The circuit court agreed, finding P.A. 98-1132 facially unconstitutional. It determined that article I, section 13 was ambiguous in its reference to the right “heretofore enjoyed” with respect to jury trials. It examined previous versions of the Illinois Constitution as well as the proceedings of the 1970 Constitutional Convention and concluded that the right to a 12-person jury has been “a continuous, unbroken right” for over 100 years. The court further noted that the Convention delegates considered mandating a 6-person jury and expressly rejected it. The court rejected Plaintiffs’ argument that the United States Constitution allows for 6-person juries, as the issue before the court is whether a statute is in conflict with a provision of the Illinois Constitution.
The circuit court further found P.A. 98-1132 unconstitutional as a violation of the separation of powers. It found that the judiciary alone has the power to regulate the conduct of trials and the statute conflicts with Illinois Supreme Court Rule 285, which permits a party to elect a 12-person jury. Finally, the court determined that based on research and other scholarship, allowing for a 12-person jury is good public policy.
Direct Appeal – Supreme Court Rule 302(a): 1/27/16
PROCEDURE – DISCOVERY RULE
Moon v. Rhode
The issue presented in this appeal is whether the discovery rule applies to wrongful death claims brought under the Wrongful Death Act and Survival Act when those claims are based on medical malpractice.

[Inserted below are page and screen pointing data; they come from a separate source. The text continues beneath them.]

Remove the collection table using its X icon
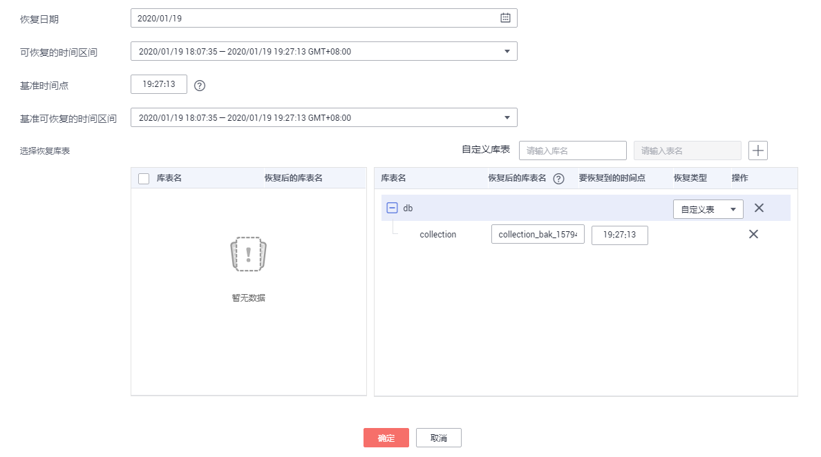Screen dimensions: 821x457 click(x=753, y=234)
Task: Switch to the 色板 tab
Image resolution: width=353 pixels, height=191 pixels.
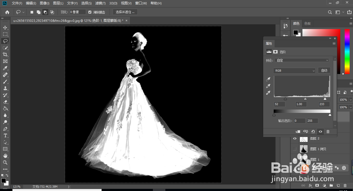Action: tap(307, 23)
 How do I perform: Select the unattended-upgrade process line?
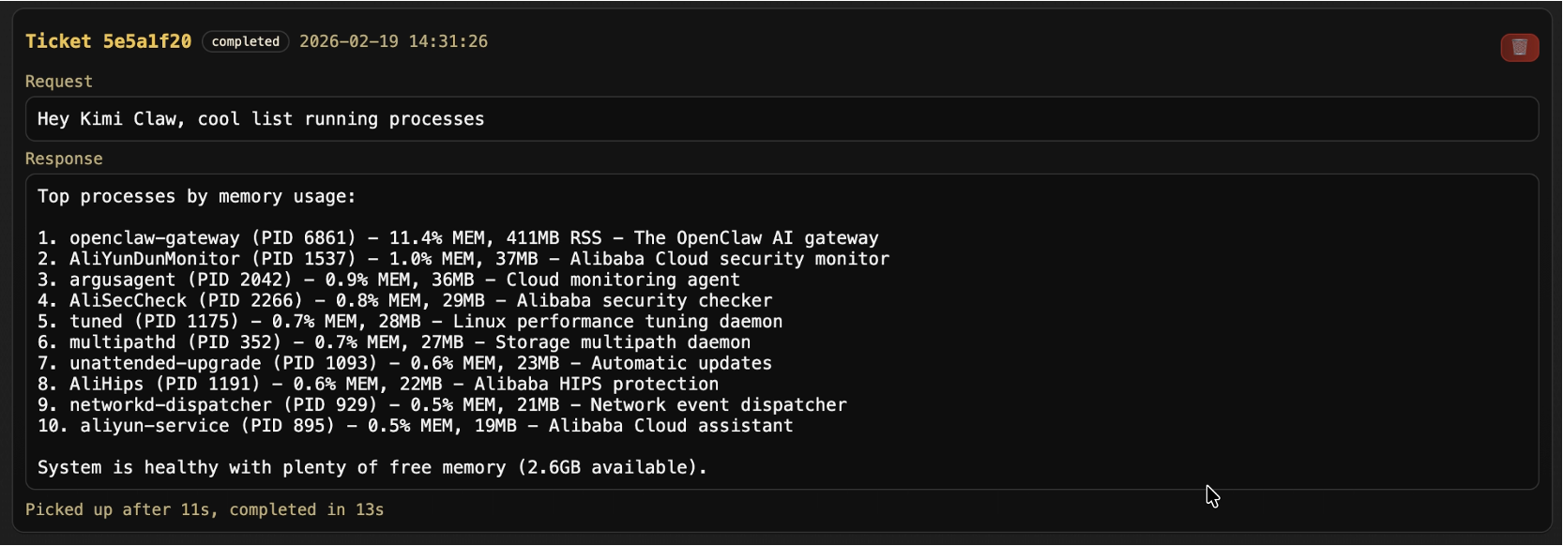pos(404,363)
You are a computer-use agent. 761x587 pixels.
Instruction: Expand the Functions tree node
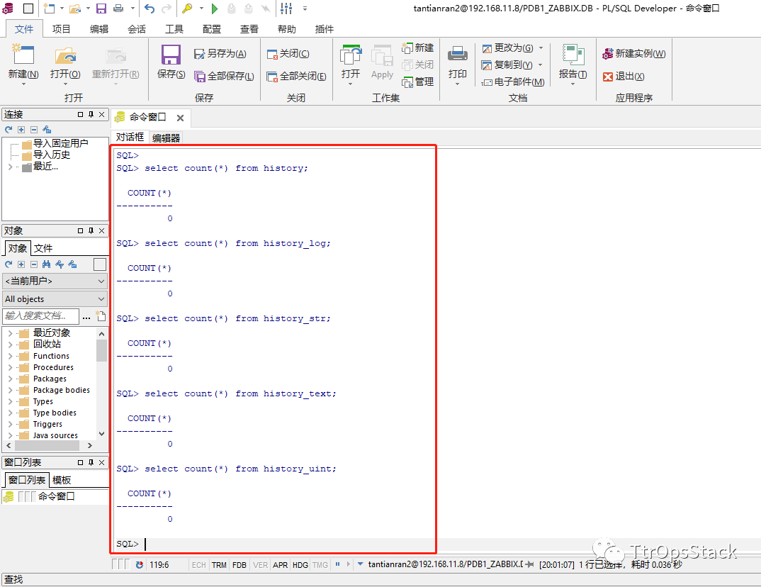click(11, 355)
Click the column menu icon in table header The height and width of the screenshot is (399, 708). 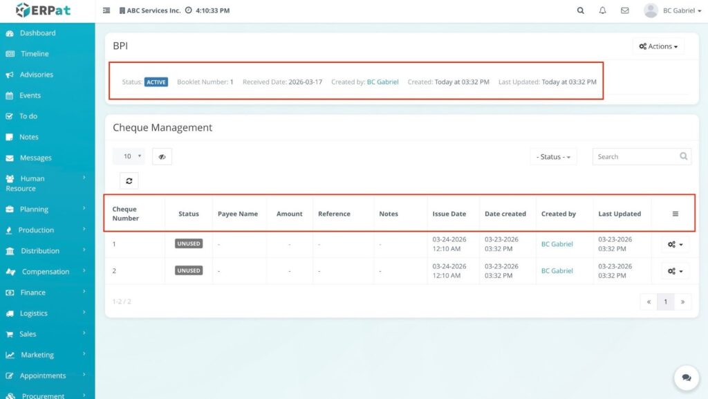click(675, 214)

Plaintiff’s decedent developed complications post-surgery. Two CT scans were performed shortly before she died in May 2009. Plaintiff, a licensed attorney as well the decedent’s son, was appointed as executor of his mother’s estate. Plaintiff requested his mother’s records which he received in March 2010. The records were reviewed in April 2011, at which time Plaintiff received oral notification that there was negligent conduct in his mother’s care with respect to interpretation of the CT scans. Plaintiff received the written certificate of medical negligence in May 2011.
Plaintiff filed suit against Defendants in March 2013, almost four years after the decedent’s death. Defendants filed a motion to dismiss based on the statute of limitations, which the circuit court granted. The Illinois Appellate Court affirmed, holding that the discovery rule did not apply to claims brought under the Wrongful Death and Survival Acts. It further explained that under section 13-212(a) of the Code of Civil Procedure (the “Code”) (735 ILCS 5/13-212(a)), the statute of limitations begins to run upon knowledge of the death and not on knowledge of the negligent conduct.
In his petition for leave to appeal, Plaintiff argued that the appellate court erred in not applying the discovery rule to his Wrongful Death and Survival Act claims, where they are based on medical negligence to which the discovery rule applies. Plaintiff argued that the appellate court’s ruling creates an artificial distinction between personal injury actions premised on medical negligence that do not result in death and those that do. Plaintiff also argued that the reasoning adopted by the appellate court is at odds with existing appellate precedent, all of which applies the discovery rule to wrongful death and survival claims.
Appellate Court Decision: 2015 IL App (3d) 130613, 34 N.E.3d 1052. Schmidt, J., with McDade, J., concurring; Lytton, J., dissenting.